Lesson 3: Overview of Court System

Snapshot

Grade Level

5-7

Duration

2 periods

Lesson Plan (PDF)

Introduction

In this section, students will become acquainted with Canada’s Court System. They will begin by learning what the purpose of Canada’s court system is, how it originated, and what makes it unique. They will also learn the types of courts in Canada, and learn the basics of what they do.

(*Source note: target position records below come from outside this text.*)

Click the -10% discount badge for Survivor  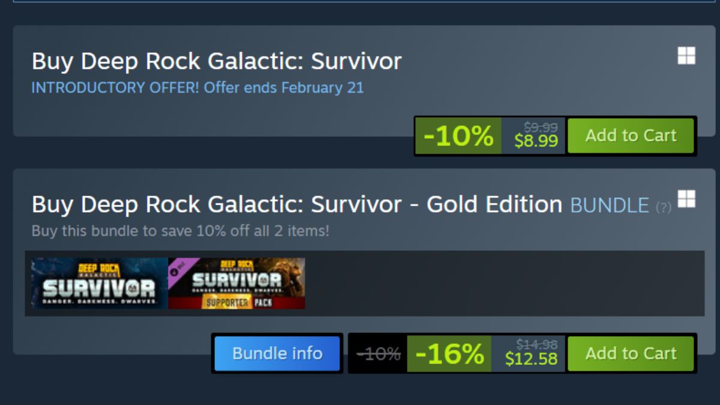pyautogui.click(x=458, y=136)
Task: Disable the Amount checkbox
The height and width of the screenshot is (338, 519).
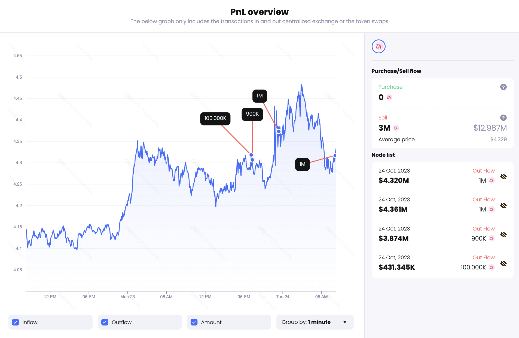Action: [194, 322]
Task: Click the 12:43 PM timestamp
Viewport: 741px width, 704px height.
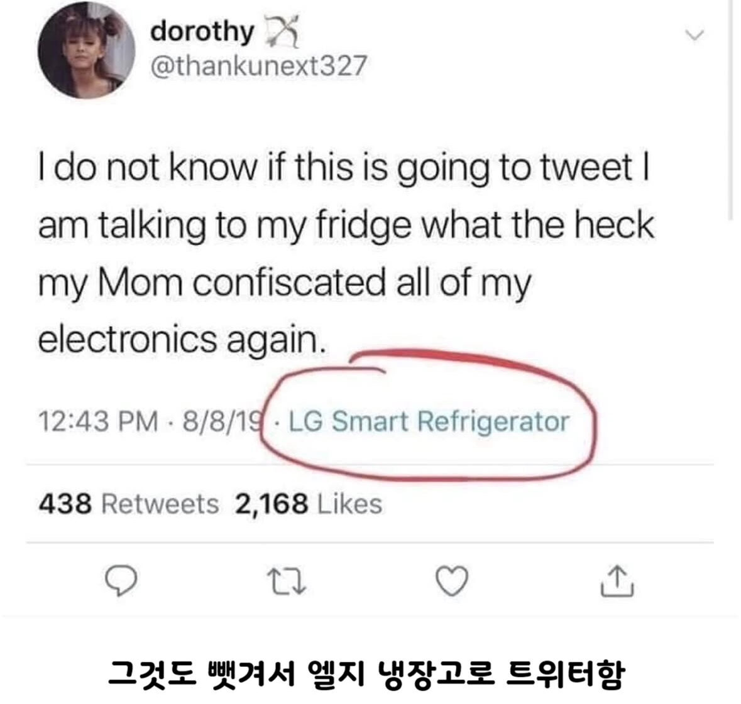Action: 98,421
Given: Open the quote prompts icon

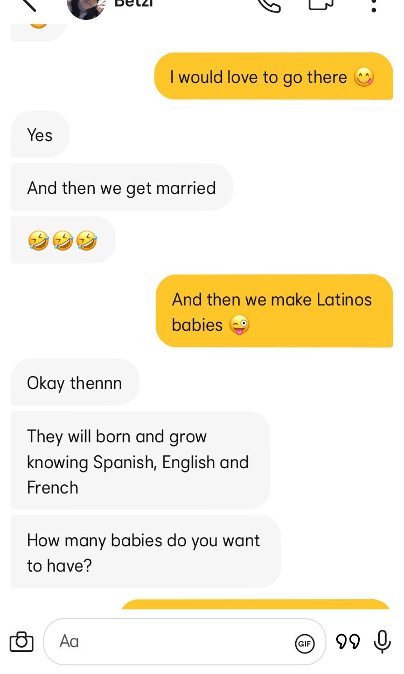Looking at the screenshot, I should pyautogui.click(x=348, y=641).
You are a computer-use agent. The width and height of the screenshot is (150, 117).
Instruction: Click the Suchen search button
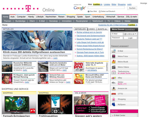tap(132, 8)
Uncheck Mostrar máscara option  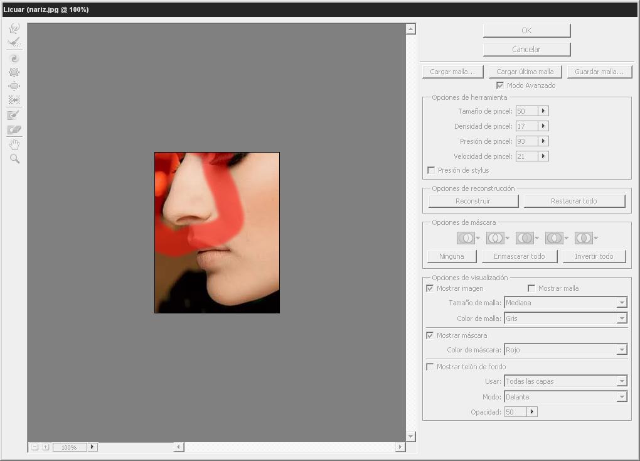(430, 335)
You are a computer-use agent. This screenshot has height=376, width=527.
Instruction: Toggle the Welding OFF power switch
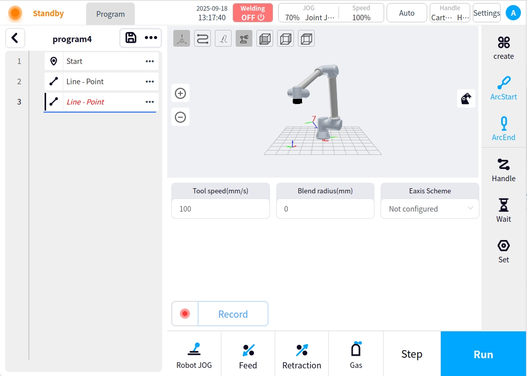(252, 13)
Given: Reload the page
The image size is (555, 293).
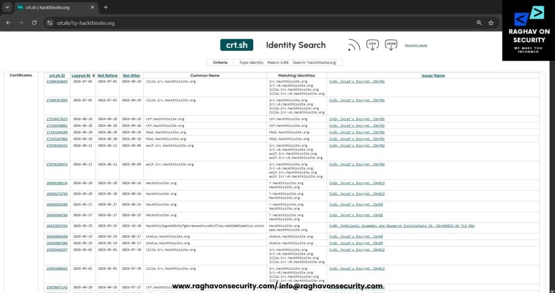Looking at the screenshot, I should 34,23.
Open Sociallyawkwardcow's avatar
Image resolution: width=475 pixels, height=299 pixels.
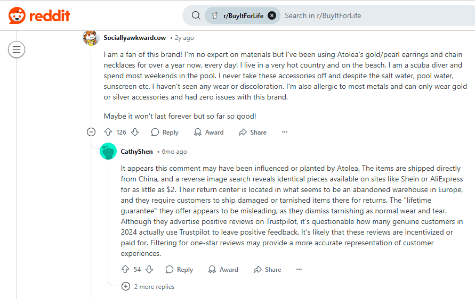[91, 38]
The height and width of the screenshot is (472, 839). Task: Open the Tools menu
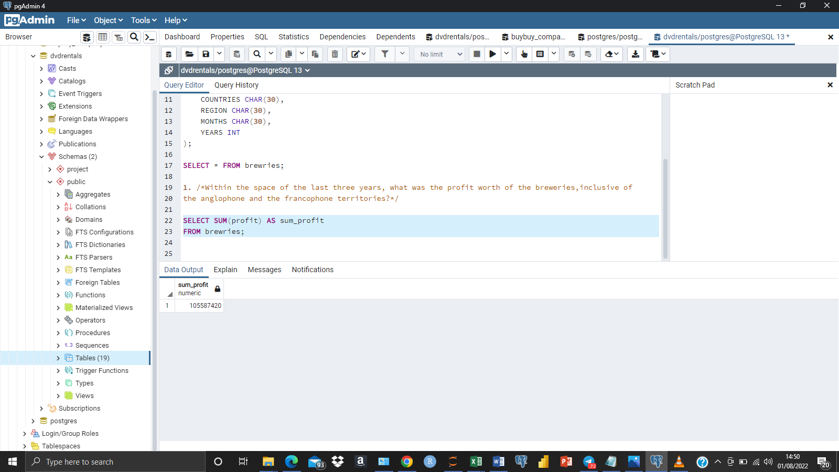pos(140,20)
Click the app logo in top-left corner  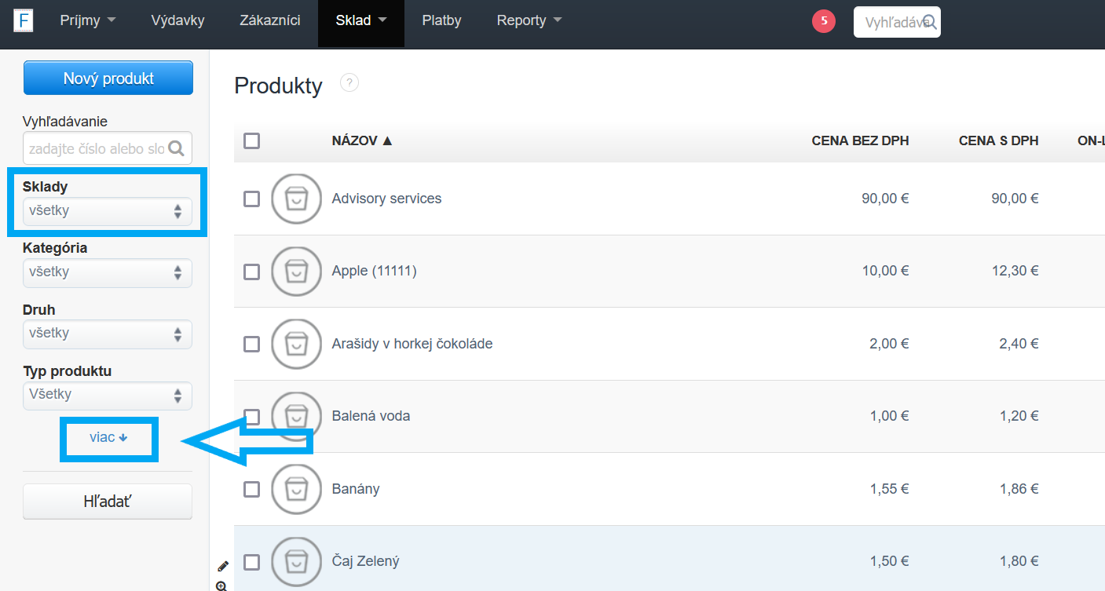[24, 20]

Students will also discuss the pros and cons of having cameras in the courtroom.

Objectives

By the end of this lesson, students will:

  • Discover what the purpose of Canada’s court system is, how it came to be, and what are its distinguishing features
  • Differentiate between six types of courts in Canada including Federal Court, Federal Appeal Court, Supreme Court of Canada, Court of Appeal for BC, Supreme Court of BC, and Provincial Court of BC
  • Learn what are some of the arguments for and against having cameras in court and will form opinions on when it is appropriate to have them in the courtroom

Focus Questions

  1. What role does Canada’s court system play in the justice system?
  2. What are the different types of courts in Canada and what authority do they have?
  3. How did Canada’s court system develop?
  4. What are the pros and cons of having cameras in court?
  5. What is your opinion on having cameras in courtrooms?

Teaching Summary

Topics 1, 2 & 3: Purpose of the Court System, Jurisdiction of the Courts & History and Traditions

Students will learn about why we have courts, where our court system began, the jurisdiction of the courts and about some distinct features of our court system by reading a handout and answering some questions either individually or in a discussion.

Topic 4: Canada’s Court System

Students will learn about some federal and provincial courts and do a web-quest to find out which courts are being identified in Handout 2: Canada’s and BC’s Court System.

Topic 5: Cameras in the Courtroom

Students will look at why cameras are not allowed in court and will take a position on either side of the issue during a discussion or debate.